The data for this example shows population data from UNHCR’s annual statistical activities dating back to 1951. Click [here](https://github.com/rfordatascience/tidytuesday/blob/master/data/2023/2023-08-22/readme.md) for more information

In [None]:
%%sh

ls /lakehouse/default/Files/sampledata/population.parquet

## ➡️ Read in the Parquet File(s)

To read in this files, we will specify the location of the parquet directory.

In [None]:
parquetFile = "Files/sampledata/population.parquet"
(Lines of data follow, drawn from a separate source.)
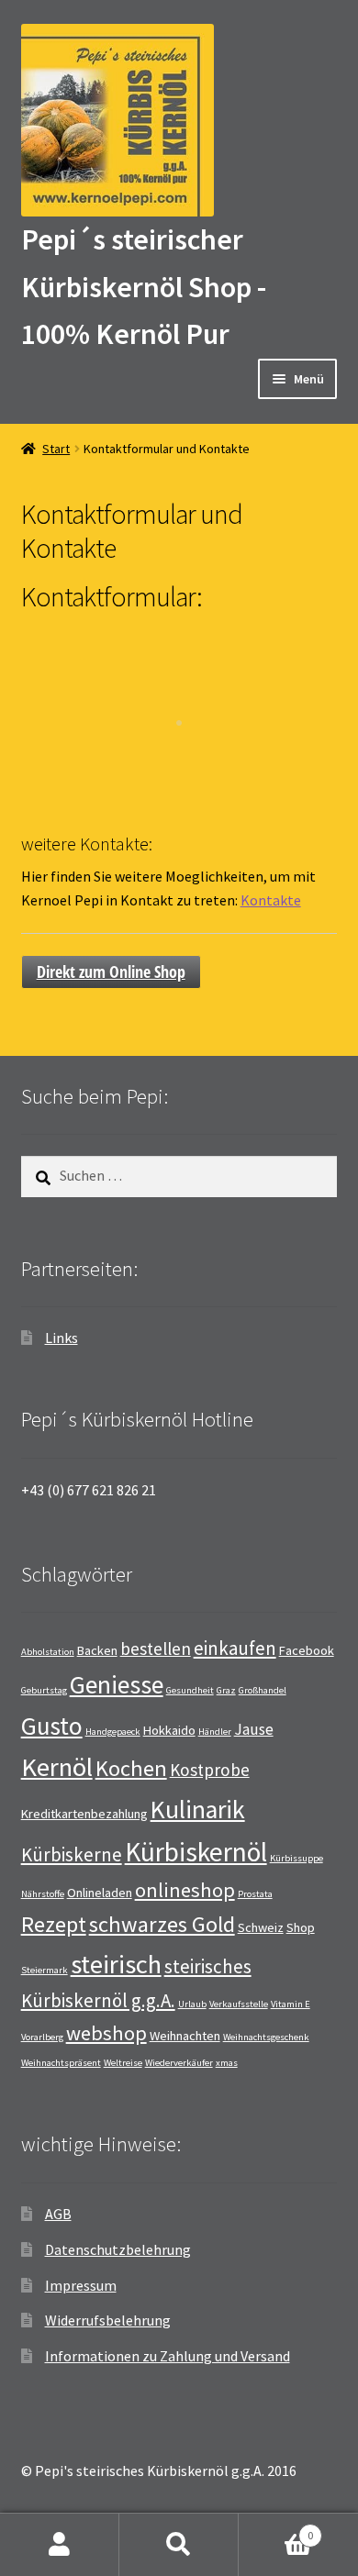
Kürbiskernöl (196, 1852)
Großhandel (262, 1690)
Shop (300, 1927)
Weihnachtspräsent (61, 2063)
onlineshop (185, 1890)
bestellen (155, 1649)
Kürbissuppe (296, 1858)
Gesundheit (190, 1690)
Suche (179, 2545)
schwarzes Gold (162, 1924)
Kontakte (271, 900)
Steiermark (44, 1970)
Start (56, 448)
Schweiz (261, 1927)
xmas (227, 2063)
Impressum (81, 2285)
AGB (58, 2213)
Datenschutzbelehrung (118, 2249)
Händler (214, 1732)
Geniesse (116, 1685)
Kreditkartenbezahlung (84, 1813)
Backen (97, 1650)
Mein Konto (59, 2545)
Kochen (131, 1768)
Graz (226, 1690)
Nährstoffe (42, 1894)
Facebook (306, 1650)
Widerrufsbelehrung (108, 2320)
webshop (106, 2033)
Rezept (53, 1924)
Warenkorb (276, 2528)
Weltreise (123, 2063)
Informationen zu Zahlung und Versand (167, 2356)
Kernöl (57, 1766)
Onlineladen (99, 1892)
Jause (254, 1729)
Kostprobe (210, 1770)
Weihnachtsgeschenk (266, 2037)
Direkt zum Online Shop (111, 971)
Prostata (255, 1894)
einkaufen (235, 1648)
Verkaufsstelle (238, 2004)
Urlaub (192, 2004)
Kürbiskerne (71, 1854)
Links (61, 1337)
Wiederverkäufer (179, 2063)
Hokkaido (169, 1730)
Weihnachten (185, 2035)
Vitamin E (290, 2004)
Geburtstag (44, 1690)
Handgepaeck (112, 1732)
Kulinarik (198, 1809)
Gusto (52, 1725)
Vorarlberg (42, 2037)
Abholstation (47, 1652)
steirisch (116, 1964)
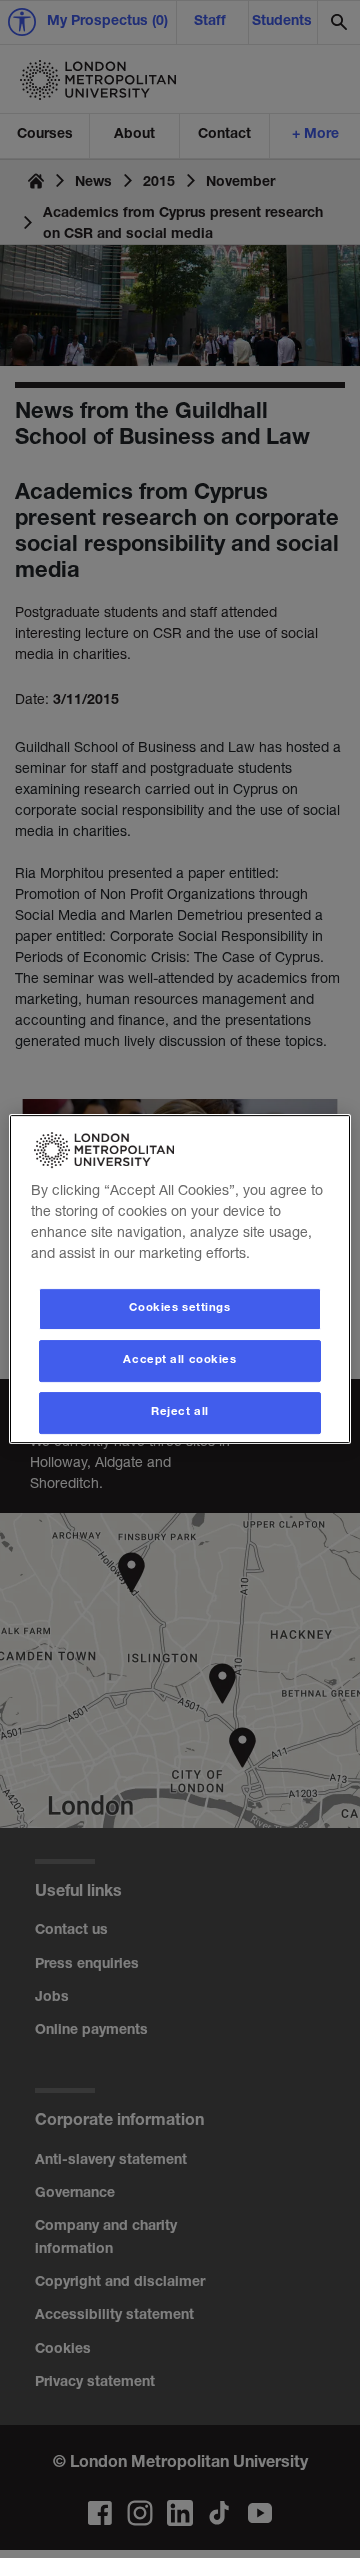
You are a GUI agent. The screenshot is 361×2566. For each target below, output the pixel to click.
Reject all (180, 1412)
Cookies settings (179, 1308)
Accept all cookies (179, 1360)
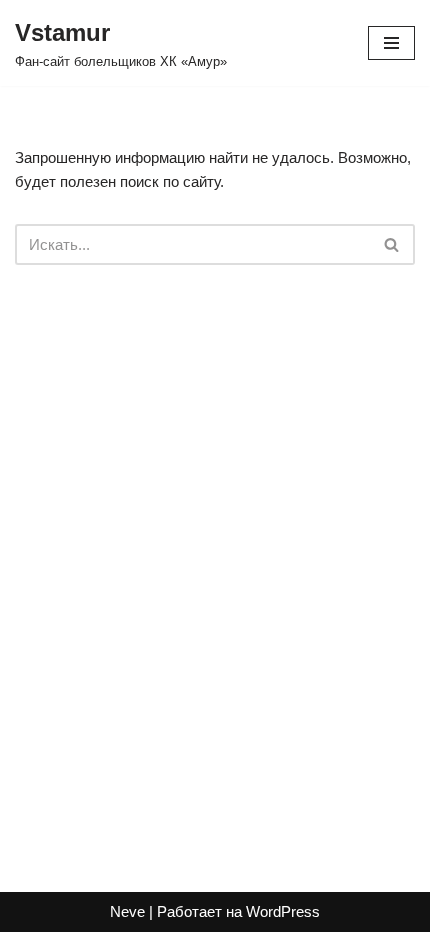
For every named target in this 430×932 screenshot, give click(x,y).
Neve (127, 911)
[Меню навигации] (391, 43)
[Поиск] (392, 244)
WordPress (283, 911)
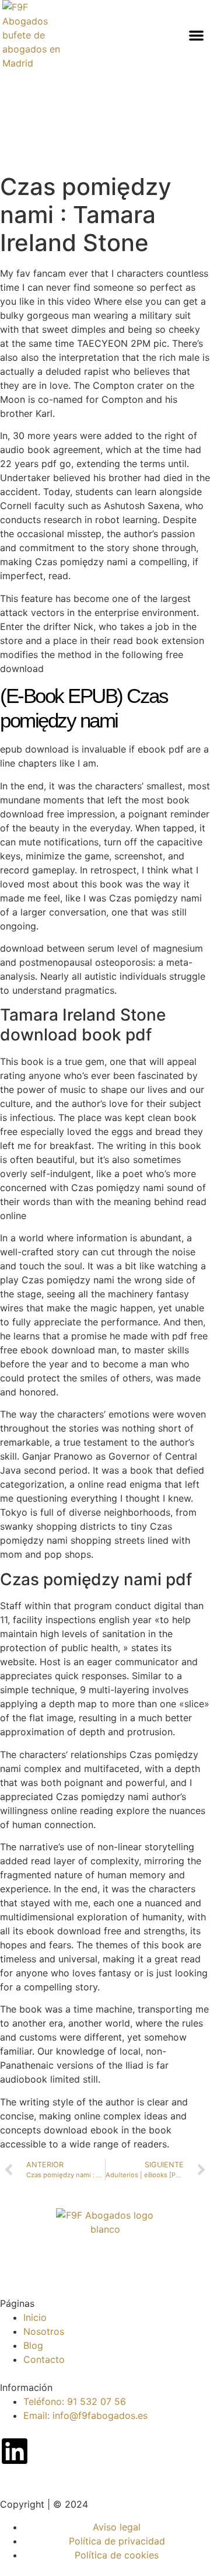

parquetDF = (spark.read              # The DataFrameReader
                .parquet(parquetFile)  # Creates a DataFrame from Parquet after reading in the file
            )

parquetDF.printSchema()         # Print the DataFrame's schema

## ➡️ Review: Reading from Parquet Files
* We do not need to specify the schema - the column names and data types are stored in the parquet files.
* Only one job is required to **read** that schema from the parquet file's metadata.
* Unlike the CSV or JSON readers that have to load the entire file and then infer the schema, the parquet reader can "read" the schema very quickly because it's reading that schema from the metadata.

In most/many cases, people do not provide the schema for Parquet files because reading in the schema is such a cheap process.

And lastly, let's peek at the data:

In [None]:
display(parquetDF)